I can hardly stand to pass a plant I don’t recognize without stopping to identify it. It wasn’t always like this.
I used to have a running argument with a friend who claimed you couldn’t really appreciate the out-of-doors if you didn’t know what was there.
I protested that I did so appreciate nature, even if I couldn’t name what was there. It was all an undifferentiated wall of green to me. But I liked it.
Over the decades, I learned more about animals and insects and even a little about birds.
But plants? Meh. I could barely name more than four species of trees. And anything shorter than a tree was just a nameless shrub or weed.
Then, a few years ago, I bought a house that backed up to almost a square mile of woods with about one acre of woods on my property. I had plenty of time during the pandemic to notice a particular plant that was spreading into the woods and crowding out the few things I could name, like trillium and yellow trout lily.

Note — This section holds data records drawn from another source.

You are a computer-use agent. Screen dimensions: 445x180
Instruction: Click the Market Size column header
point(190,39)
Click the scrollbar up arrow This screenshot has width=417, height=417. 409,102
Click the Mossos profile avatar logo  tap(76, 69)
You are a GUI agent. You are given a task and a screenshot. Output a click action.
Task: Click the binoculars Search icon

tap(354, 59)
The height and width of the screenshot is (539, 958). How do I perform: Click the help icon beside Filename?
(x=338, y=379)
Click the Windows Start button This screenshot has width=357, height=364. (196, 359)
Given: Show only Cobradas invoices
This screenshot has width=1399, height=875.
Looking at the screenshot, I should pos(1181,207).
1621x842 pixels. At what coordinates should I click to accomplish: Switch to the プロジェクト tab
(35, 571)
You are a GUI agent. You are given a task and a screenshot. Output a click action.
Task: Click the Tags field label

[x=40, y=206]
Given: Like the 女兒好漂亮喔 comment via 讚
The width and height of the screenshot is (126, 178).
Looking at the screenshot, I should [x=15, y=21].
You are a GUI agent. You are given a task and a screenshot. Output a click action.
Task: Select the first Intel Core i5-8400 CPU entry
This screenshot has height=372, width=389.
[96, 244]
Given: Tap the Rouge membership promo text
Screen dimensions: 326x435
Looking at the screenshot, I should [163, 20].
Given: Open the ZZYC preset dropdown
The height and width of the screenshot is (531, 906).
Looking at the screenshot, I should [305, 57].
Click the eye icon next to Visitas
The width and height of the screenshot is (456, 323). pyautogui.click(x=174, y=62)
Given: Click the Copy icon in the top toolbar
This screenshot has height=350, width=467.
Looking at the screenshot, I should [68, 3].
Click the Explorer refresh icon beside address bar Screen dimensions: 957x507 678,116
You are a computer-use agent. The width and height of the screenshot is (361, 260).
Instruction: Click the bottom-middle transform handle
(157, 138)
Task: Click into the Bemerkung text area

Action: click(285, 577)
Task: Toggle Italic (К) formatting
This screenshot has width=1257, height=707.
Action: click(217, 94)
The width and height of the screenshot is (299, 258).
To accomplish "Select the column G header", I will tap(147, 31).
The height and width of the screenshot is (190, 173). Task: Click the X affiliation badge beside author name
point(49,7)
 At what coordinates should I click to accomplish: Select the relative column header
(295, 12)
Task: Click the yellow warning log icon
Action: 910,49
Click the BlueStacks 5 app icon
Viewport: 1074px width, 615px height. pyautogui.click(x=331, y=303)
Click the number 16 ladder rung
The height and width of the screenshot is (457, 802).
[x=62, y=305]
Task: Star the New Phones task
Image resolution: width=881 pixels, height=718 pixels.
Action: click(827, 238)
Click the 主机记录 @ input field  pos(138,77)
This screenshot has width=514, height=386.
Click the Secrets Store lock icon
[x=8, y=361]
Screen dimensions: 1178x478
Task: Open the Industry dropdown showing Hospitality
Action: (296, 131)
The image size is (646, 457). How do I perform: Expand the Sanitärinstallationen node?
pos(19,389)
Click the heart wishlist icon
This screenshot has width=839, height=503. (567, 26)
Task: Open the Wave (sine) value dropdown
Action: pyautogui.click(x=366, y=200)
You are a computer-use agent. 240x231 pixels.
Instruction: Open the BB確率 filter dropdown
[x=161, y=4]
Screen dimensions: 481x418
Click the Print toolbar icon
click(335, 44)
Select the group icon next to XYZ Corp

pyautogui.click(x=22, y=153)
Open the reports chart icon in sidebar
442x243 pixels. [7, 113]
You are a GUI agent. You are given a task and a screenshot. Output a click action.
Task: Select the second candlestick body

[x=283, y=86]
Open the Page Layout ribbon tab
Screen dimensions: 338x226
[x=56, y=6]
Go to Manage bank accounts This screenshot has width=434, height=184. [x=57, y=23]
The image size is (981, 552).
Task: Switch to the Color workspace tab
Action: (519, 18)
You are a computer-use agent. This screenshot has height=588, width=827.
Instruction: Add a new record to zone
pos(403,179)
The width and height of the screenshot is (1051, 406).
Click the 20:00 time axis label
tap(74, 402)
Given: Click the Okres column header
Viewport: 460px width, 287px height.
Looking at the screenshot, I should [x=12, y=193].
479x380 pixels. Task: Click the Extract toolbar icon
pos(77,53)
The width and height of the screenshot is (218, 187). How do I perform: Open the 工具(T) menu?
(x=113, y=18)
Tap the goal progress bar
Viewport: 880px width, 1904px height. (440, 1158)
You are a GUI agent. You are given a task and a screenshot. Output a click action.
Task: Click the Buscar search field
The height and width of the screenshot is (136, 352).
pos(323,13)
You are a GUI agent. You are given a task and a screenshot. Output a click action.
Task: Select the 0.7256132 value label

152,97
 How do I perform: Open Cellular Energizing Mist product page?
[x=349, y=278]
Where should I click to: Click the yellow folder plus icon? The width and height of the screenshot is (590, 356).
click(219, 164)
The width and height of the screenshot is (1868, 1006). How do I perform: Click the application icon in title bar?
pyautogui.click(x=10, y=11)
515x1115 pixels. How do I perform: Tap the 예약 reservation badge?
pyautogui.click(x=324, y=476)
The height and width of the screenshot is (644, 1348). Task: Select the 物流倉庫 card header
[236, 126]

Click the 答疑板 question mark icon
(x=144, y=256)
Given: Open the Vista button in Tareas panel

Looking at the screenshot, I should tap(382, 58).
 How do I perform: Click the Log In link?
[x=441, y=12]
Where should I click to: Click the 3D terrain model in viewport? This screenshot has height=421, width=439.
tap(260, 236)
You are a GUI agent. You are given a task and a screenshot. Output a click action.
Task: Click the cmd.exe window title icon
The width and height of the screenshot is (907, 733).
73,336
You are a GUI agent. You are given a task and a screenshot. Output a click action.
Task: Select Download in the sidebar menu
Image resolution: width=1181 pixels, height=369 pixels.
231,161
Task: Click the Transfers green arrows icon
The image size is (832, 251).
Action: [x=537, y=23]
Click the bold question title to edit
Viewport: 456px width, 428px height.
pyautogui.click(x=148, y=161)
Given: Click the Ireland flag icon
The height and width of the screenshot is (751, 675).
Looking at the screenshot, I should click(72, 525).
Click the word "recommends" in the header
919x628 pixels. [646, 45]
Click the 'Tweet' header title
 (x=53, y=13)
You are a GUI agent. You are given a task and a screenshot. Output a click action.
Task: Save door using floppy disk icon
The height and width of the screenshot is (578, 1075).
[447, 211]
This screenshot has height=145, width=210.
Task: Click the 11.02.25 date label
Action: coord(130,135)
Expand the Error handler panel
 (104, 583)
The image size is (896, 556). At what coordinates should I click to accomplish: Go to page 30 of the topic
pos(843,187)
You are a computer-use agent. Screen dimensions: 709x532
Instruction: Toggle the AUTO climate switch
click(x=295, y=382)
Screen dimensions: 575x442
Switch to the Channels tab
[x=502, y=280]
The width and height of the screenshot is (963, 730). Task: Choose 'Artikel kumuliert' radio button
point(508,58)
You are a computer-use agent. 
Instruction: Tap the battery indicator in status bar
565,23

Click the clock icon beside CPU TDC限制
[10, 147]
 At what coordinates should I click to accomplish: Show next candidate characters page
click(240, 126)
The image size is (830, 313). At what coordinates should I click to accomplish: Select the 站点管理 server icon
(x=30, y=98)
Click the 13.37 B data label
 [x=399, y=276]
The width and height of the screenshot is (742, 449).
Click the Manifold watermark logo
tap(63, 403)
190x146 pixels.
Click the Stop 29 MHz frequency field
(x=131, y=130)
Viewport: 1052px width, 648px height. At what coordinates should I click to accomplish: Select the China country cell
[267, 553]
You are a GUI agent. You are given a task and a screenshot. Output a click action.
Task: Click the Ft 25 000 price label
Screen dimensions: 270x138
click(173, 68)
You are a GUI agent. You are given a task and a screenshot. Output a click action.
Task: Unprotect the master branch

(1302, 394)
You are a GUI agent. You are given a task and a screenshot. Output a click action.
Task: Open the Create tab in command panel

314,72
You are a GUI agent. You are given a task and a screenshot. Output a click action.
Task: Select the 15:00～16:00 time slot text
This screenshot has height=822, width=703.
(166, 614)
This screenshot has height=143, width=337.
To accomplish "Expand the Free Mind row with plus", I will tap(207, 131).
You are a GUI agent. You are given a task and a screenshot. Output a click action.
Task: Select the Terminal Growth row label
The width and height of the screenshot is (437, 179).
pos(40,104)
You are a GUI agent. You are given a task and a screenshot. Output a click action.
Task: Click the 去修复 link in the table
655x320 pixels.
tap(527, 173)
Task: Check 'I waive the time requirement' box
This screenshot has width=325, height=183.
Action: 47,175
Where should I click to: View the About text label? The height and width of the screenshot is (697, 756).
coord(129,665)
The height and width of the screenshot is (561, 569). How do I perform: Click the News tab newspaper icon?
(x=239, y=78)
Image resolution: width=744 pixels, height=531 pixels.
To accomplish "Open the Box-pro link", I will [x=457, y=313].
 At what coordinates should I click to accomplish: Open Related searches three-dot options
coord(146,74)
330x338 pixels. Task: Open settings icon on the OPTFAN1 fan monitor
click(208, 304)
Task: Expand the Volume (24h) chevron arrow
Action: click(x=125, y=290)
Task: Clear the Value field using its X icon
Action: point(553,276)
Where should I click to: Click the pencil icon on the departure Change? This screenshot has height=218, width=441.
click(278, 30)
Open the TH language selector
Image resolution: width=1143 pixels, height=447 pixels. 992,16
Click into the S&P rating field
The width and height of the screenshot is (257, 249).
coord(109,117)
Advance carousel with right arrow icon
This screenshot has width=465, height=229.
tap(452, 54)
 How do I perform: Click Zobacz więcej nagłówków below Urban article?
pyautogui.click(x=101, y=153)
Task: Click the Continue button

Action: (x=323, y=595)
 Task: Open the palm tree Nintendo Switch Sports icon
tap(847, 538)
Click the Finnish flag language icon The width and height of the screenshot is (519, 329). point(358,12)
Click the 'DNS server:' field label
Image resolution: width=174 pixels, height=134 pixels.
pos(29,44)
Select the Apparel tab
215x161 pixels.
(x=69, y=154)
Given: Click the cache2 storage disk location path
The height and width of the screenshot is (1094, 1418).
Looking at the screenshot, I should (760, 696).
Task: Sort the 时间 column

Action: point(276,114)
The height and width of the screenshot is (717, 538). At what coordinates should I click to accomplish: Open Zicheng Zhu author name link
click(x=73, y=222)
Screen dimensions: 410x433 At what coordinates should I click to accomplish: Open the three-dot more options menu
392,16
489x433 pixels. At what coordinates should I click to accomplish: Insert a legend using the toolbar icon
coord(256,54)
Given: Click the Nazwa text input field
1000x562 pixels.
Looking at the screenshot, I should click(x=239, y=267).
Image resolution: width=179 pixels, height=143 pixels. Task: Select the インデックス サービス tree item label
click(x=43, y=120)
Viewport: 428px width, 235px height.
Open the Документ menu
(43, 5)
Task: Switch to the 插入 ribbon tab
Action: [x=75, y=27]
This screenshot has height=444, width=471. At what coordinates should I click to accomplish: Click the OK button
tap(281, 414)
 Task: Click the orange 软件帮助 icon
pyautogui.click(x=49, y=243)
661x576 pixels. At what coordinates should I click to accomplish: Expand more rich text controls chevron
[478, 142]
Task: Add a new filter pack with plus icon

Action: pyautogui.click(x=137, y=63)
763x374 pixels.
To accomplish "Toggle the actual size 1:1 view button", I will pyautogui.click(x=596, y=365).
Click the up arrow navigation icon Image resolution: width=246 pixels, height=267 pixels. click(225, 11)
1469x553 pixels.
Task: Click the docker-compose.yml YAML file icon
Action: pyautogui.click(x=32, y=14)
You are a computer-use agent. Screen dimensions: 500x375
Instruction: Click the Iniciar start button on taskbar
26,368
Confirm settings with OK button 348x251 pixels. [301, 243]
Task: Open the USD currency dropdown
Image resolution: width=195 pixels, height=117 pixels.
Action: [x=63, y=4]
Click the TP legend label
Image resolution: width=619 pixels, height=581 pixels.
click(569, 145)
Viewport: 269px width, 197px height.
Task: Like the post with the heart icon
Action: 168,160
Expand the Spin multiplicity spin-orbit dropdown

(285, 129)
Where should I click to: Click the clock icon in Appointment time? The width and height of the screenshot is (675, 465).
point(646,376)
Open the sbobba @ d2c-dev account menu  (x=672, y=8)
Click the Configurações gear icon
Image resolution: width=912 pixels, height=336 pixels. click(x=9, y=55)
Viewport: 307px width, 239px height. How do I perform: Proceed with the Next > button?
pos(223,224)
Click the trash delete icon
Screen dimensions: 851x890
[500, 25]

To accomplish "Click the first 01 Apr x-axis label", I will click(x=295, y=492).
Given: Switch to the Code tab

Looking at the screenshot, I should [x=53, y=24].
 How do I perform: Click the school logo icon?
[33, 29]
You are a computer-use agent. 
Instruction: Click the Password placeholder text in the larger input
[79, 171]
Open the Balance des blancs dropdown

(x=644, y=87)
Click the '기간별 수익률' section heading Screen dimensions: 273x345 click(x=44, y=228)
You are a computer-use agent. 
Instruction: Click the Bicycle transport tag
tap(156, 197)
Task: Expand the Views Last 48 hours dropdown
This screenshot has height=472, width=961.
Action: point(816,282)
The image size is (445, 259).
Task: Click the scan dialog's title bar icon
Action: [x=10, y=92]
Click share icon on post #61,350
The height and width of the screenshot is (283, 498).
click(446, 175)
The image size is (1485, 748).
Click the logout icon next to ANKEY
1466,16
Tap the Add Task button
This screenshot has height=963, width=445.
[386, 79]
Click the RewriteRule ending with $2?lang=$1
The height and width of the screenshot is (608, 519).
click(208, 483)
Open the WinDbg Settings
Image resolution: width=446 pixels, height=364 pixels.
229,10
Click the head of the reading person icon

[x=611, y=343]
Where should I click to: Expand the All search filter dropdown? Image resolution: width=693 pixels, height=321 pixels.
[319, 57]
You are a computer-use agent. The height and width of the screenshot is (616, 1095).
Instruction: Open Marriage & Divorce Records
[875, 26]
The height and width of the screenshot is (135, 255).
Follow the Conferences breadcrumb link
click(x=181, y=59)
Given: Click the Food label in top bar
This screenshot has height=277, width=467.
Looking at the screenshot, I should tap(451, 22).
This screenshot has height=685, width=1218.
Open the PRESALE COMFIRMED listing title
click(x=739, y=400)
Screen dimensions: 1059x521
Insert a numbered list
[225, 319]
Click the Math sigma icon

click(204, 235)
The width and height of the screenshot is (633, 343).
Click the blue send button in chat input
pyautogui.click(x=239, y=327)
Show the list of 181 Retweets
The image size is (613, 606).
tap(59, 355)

I got an app and identified the plant as mugwort. Not native! Invasive! And so began my journey to knowing plants and planting natives while slowly eradicating the ones that belong in Florida or Europe or Asia — not bad plants, just ones that don’t play well with others here in Michigan.
Now I can identify lots of plants, including almost 50 species of natives that I’ve planted.
So I’ve come to agree with my old friend. Mostly. I think you can enjoy the out-of-doors without knowing or understanding what’s there. But you can’t protect it unless you understand what’s behind that green wall.
That’s a deeper stage of love and appreciation.